The NSABP B-14 study told us that five years of tamoxifen was better than ten, which is what gave us our current standard of care: five years. Subsequently, when the aromatase inhibitors were compared against tamoxifen in clinical trials for early stage breast cancer in postmenopausal women, both drugs were given for five years. It wasn’t that we knew five years of an AI was best. We based what we did on what we had learned about tamoxifen. In these studies, the AI came out slightly ahead. So we changed the standard of care, recommending that postmenopausal women take an AI instead of tamoxifen. But then welearned that taking tamoxifen for two to three years and then an AI for the next two to three years was better than five years of an AI. And that became a new recommendation for postmenopausal women.
Throughout, for premenopausal women (who can’t take an AI because it’s only effective in postmenopausal women) the standard of care never changed: tamoxifen for five years. Now, it will.
For postmenopausal women there will also be new things to consider:
For postmenopausal women, is ten years of tamoxifen better than five years of tamoxifen and then five years of an AI? More studies will be needed to answer this question.

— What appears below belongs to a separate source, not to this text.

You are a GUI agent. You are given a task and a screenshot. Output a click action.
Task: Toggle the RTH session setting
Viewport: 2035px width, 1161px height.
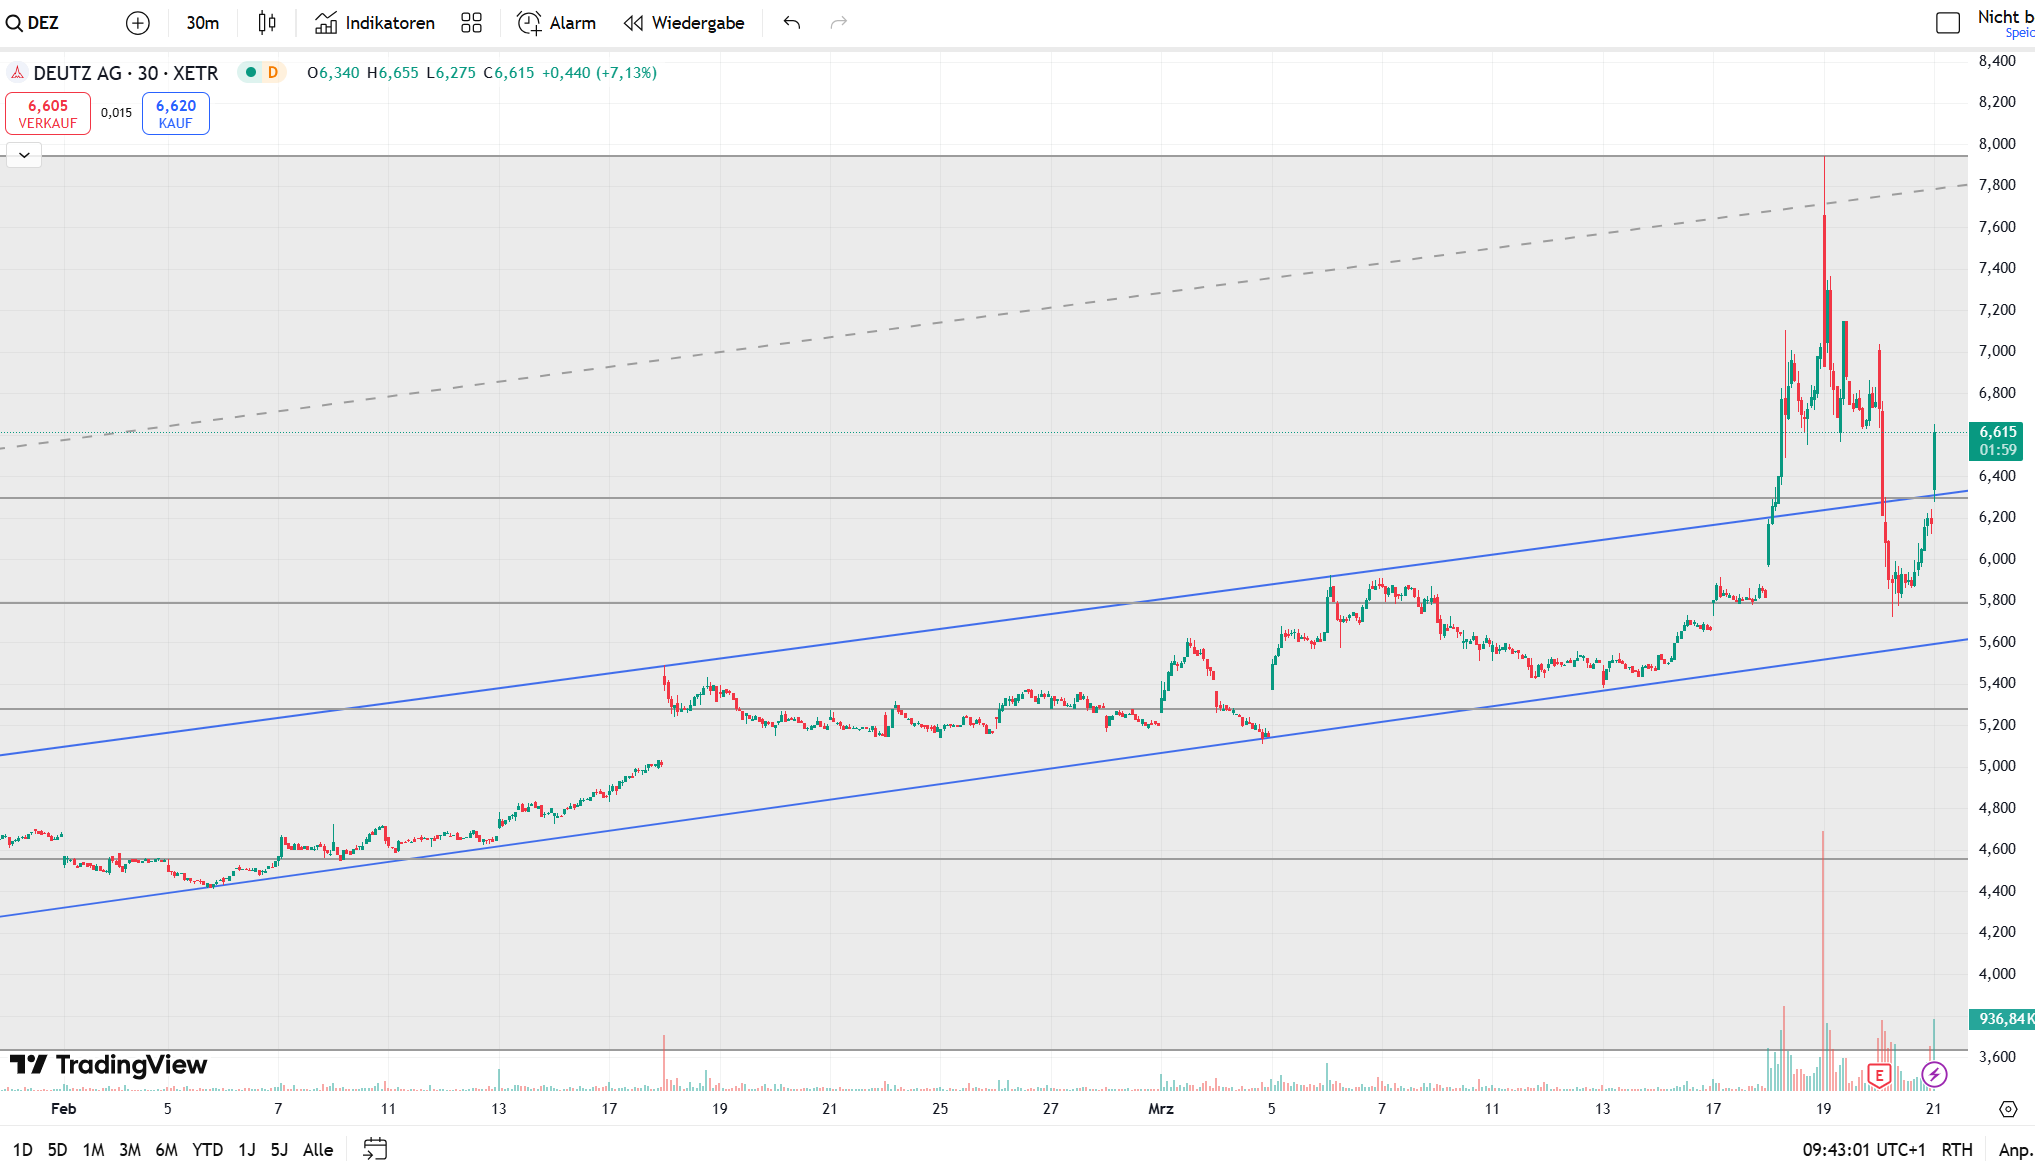[x=1956, y=1149]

Should postmenopausal women go back on tamoxifen for five years after finishing their AI? Maybe. An AI keeps testosterone from being converted into estrogen, so it decreases estrogen throughout the body. But tamoxifen works in a different way. It blocks the estrogen receptor on cancer cells, but acts like an estrogen in the bone, liver and uterus. So, it would be easier to stay on longer.
What about other risks and benefits? Tamoxifen decreases cholesterol, and improves bone density, which is good for both pre- and postmenopausal women. The biggest risk is uterine cancer. This is less of a concern for premenopausal women—their risk of developing the disease is low to begin with—and this study did not find that tamoxifen increased their risk. However, the risk did increase in postmenopausal women. It’s not a huge risk, but it’s real.
What should you do? It all depends on whether you are premenopausal or postmenopausal. If you are premenopausal and do not go into menopause during your five years on tamoxifen, then it makes sense to stay on it another five years. If you are postmenopausal, it depends on what you can tolerate. If the side effects of the AI are too much, it makes sense to go back on tamoxifen.